Less than three months after the resignation of long-time leader Alexis Tsipras in the wake of a demoralising defeat to Greece’s ruling conservatives, the socialist opposition party Syriza looks to be taking a reformist turn following the election of the former Biden staffer and political moderate Stefanos Kasselakis to the helm of the party on Sunday evening.
A Greek-born but American-educated Goldman Sachs investment banker turned shipping magnate, the 35-year-old Kasselakis, who is openly gay, defeated former Labour Minister Effie Achtsioglou despite having no previous political experience.
Kasselakis had only returned to Greece from America this year and has ideologically aligned himself with the moderate wing of the U.S. Democratic Party, aiming to create “big-tent” style social democracy over more old-school socialism with a commitment to lower taxes and push for progressive policies on migration and social policy.
The newly anointed Syriza leader shot to prominence in late August following the release of a four-minute-long video where he outlined his life story and policy platform for the beleaguered socialists, with Kasselakis particularly popular among younger voters.
Already, traditional socialists within Syria have lamented Kasselakis’s moderate stance with one Syriza MEP Stelios Kouloglou going so far as to refer to the leadership change as “the end of leftwing Syriza as we know it.”
Founded in 2004 as a broad-ranging coalition of the Greek Left, encompassing communists to social democrats, Syriza led the country from 2015 to 2019 when it navigated choppy economic waters following Greece’s bailout by the Troika.
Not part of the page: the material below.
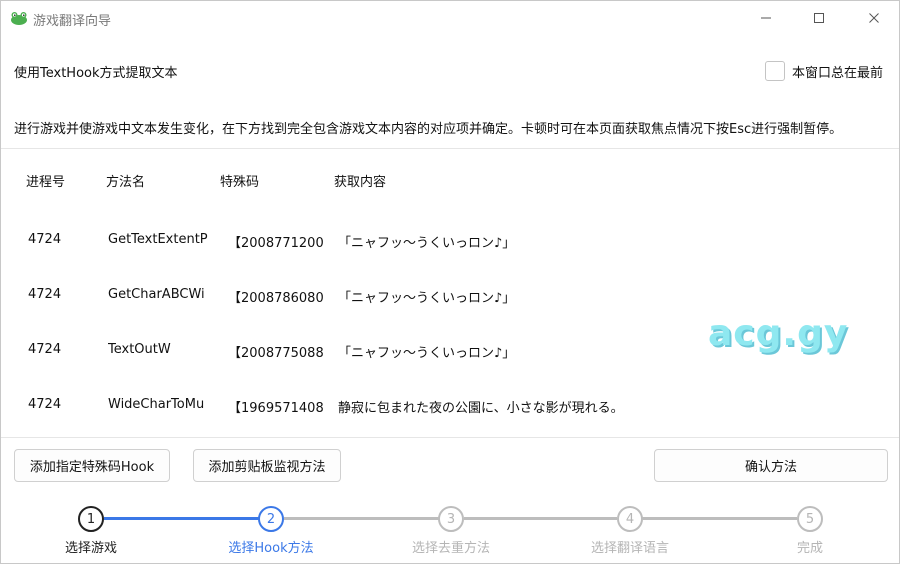 The height and width of the screenshot is (564, 900). I want to click on cell-method: WideCharToMu, so click(156, 404).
It was accused by many on the Left of selling out its principles and national sovereignty to remain in power.
Elections in June revealed major splits within the Greek Left as Syriza failed to regain its former dominance and lost approximately a third of its seats to challengers from both the Left and the Right as ultranationalists returned to Parliament for the first time since the collapse of the Golden Dawn Party.
A former employee of the pro-Atlanticist Center for Strategic and International Studies think tank, Kasselakis has vowed to take the knife to Athens’s infamous corruption with additional promises to abolish mandatory civil service and expand Greek citizenship to recent migrants.
Kasselakis is not the only DNC-adjacent European politician to take up the leadership of a Mediterranean socialist party in opposition. In Italy, former Obama campaign volunteer Elly Schlein assumed the leadership of Rome’s centre-left Democratic Party (PD) to mixed results earlier this year.